Paradoxalement, cette rhétorique n’est pas l’apanage des hommes. Des figures féminines proches de Trump, comme la ministre de la Justice Pam Bondi, Laura Loomer et Kristi Noem, l’ont adoptée avec enthousiasme. Les réseaux sociaux de cette dernière, notamment ses vidéos filmées dans des camps de concentration au Salvador, sont régulièrement marqués par des attaques contre les « libs », les citoyens qui osent ne pas partager ses opinions.

Alors que Kristi Noem défend ses décisions en ligne, notamment sa décision de retirer la croix gammée et le nœud coulant de la liste des symboles de haine, Karoline Leavitt, porte-parole de la Maison Blanche, semble avoir intégré la leçon que Trump avait apprise de Harry Cohn, un proche de Joe McCarthy : ne jamais concéder, toujours attaquer. Ses conférences de presse ressemblent davantage à des séances de flagellation rituelle des journalistes « ennemis » – c’est-à-dire ceux qui ne font pas partie des influenceurs de droite spécialement invités par l’administration.

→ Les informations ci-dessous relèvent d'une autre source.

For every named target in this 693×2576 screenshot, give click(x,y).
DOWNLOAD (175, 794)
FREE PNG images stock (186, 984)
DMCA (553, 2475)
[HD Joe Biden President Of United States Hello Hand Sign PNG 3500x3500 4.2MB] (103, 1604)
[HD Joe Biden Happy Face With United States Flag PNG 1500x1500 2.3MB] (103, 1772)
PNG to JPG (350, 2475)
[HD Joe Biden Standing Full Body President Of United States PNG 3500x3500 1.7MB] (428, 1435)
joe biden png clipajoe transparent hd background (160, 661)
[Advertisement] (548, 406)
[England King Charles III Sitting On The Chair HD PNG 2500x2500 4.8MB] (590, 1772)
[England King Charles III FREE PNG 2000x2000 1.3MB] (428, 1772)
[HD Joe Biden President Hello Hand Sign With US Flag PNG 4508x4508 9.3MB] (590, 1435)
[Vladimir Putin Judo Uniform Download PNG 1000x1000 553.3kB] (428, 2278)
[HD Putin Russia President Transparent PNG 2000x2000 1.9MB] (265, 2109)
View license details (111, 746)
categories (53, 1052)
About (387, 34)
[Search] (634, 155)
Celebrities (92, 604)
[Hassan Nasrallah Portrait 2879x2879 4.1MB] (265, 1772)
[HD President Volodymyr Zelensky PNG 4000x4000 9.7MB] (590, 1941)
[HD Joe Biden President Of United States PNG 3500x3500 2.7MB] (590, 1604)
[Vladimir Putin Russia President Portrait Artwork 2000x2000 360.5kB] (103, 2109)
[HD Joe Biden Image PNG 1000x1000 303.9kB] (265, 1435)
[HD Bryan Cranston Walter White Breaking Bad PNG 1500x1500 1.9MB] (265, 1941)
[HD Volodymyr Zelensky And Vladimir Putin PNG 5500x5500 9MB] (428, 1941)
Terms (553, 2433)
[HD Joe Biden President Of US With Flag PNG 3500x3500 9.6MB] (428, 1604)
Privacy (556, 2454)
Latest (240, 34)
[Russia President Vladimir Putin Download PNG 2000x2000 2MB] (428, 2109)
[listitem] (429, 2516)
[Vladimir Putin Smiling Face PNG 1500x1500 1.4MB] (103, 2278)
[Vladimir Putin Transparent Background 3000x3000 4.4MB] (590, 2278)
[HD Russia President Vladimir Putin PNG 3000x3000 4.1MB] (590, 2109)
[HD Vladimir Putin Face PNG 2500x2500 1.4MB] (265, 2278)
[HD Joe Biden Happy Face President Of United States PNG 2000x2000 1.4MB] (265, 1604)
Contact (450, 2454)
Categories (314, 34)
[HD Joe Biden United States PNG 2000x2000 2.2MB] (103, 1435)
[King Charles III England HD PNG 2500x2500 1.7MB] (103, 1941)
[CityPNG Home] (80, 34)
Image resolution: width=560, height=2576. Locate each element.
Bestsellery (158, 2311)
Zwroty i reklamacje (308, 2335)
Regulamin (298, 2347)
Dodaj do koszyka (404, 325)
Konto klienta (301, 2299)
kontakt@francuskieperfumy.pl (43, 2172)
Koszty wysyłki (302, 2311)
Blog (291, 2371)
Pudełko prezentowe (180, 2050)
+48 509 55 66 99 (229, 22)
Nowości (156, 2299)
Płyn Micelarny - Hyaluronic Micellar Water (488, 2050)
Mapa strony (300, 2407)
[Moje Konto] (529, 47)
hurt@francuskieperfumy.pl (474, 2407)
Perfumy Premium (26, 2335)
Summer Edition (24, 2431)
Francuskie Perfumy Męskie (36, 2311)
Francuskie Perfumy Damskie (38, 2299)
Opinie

Lors d’une récente conférence de presse, elle a répondu à un journaliste qui lui demandait qui avait choisi Budapest comme lieu d’un sommet avec Poutine par un simple « Ta mère ! ». Si le mème de Trump bombardant ses concitoyens de diarrhée est particulièrement choquant, c’est l’accumulation quotidienne d’incitations et de provocations – la glorification de l’insulte – qui est la plus corrosive, en particulier dans un pays aussi enclin à la violence et saturé d’armes. Charlie Kirk, après tout, a toujours défendu les avantages de la « franchise » et de la « saine violence » des mots.